- **DESCRIPTION OF THE TASK**
Drop the pictures and extract exactly the lines from the one that contains "Viewport: 696px width, 483px" through the end of the material.

=-=-=

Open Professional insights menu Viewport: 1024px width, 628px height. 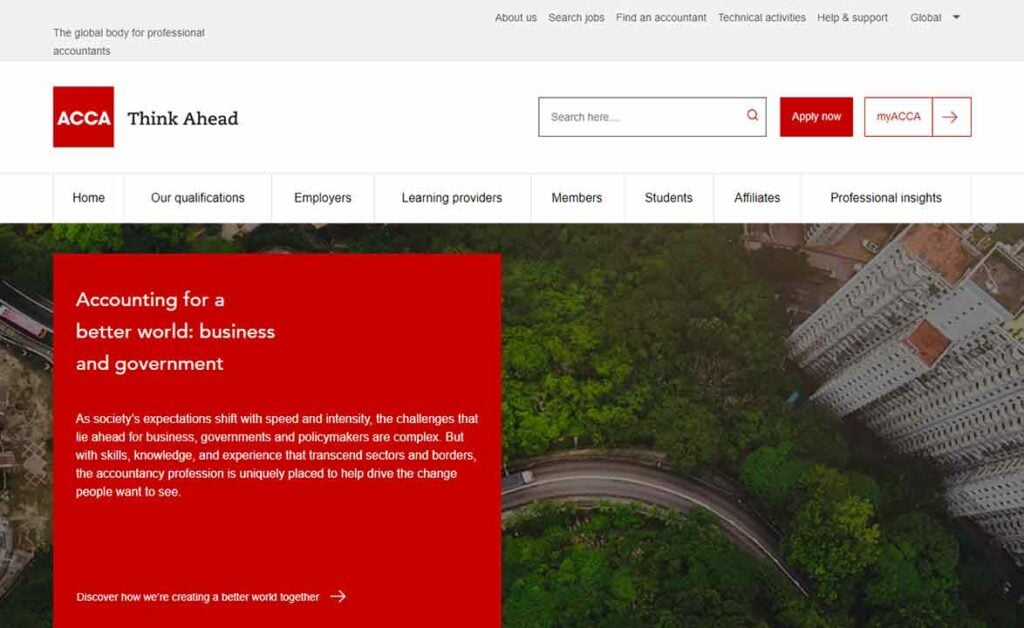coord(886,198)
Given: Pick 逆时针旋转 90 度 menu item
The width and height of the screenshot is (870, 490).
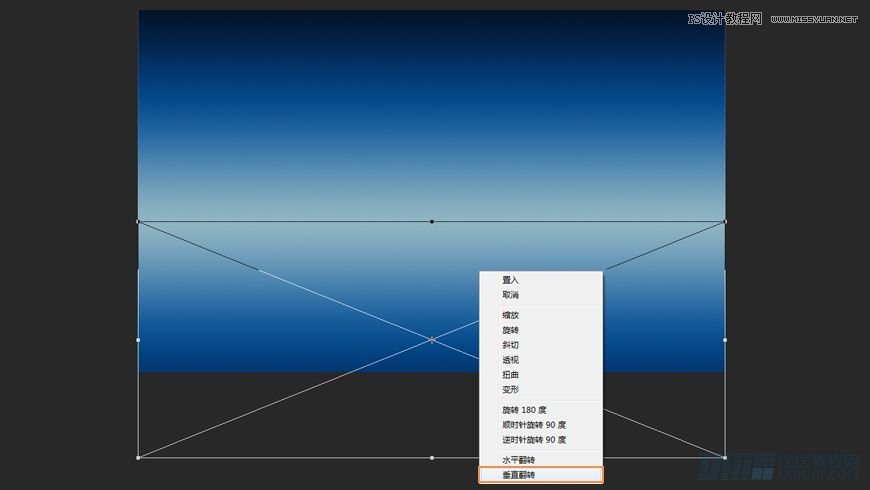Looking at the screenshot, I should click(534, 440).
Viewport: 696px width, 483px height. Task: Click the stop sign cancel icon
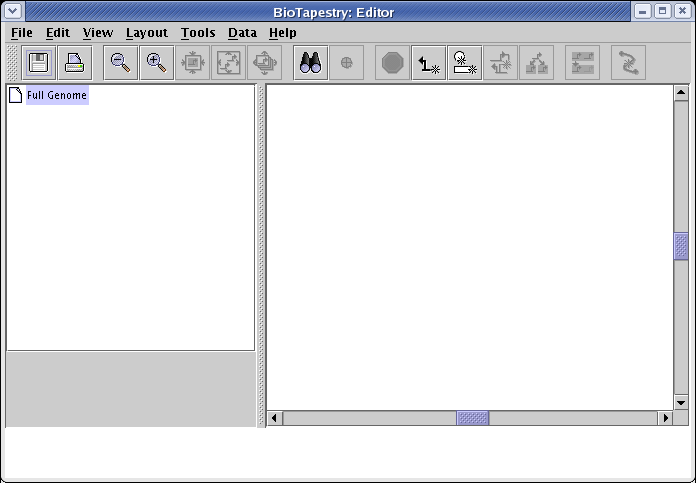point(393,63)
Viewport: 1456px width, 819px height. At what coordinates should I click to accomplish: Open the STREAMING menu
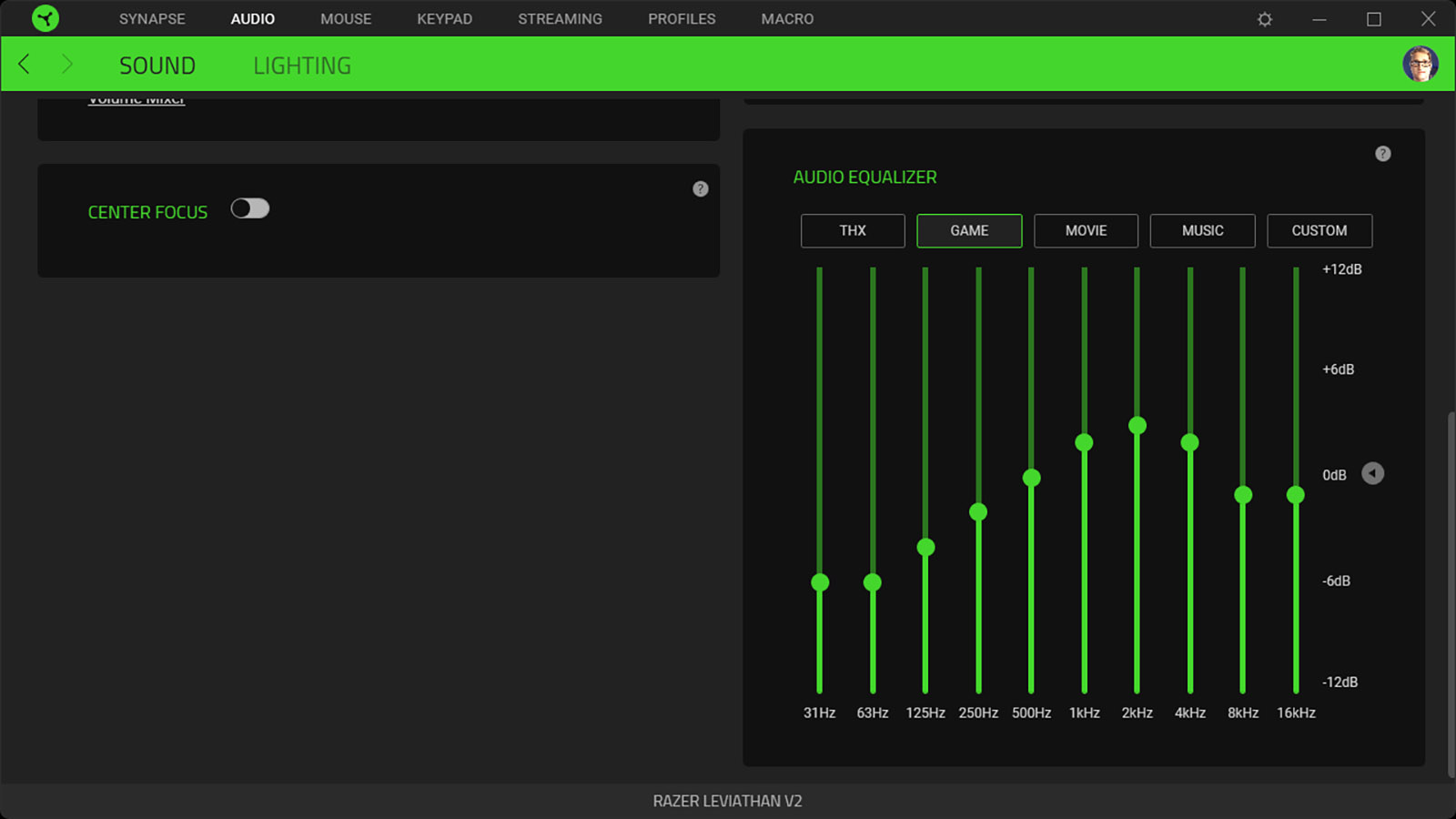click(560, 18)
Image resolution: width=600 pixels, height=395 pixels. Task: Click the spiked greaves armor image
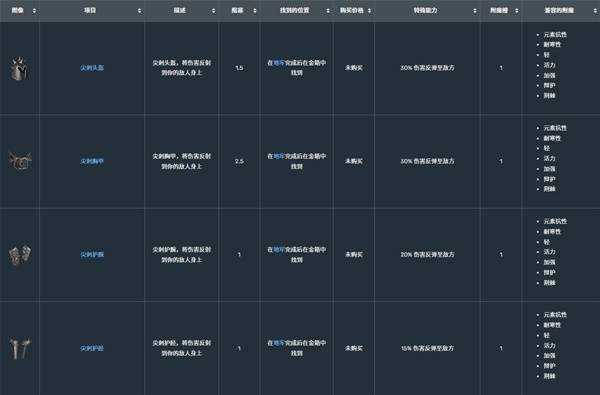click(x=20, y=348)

=-=-=

- **TASK RESULT**
Viewport: 696px width, 483px height. Task: Click the stop sign cancel icon
point(393,63)
Viewport: 1456px width, 819px height. At what coordinates should I click to accomplish: Open the STREAMING menu
click(560, 18)
Image resolution: width=600 pixels, height=395 pixels. Task: Click the spiked greaves armor image
click(x=20, y=348)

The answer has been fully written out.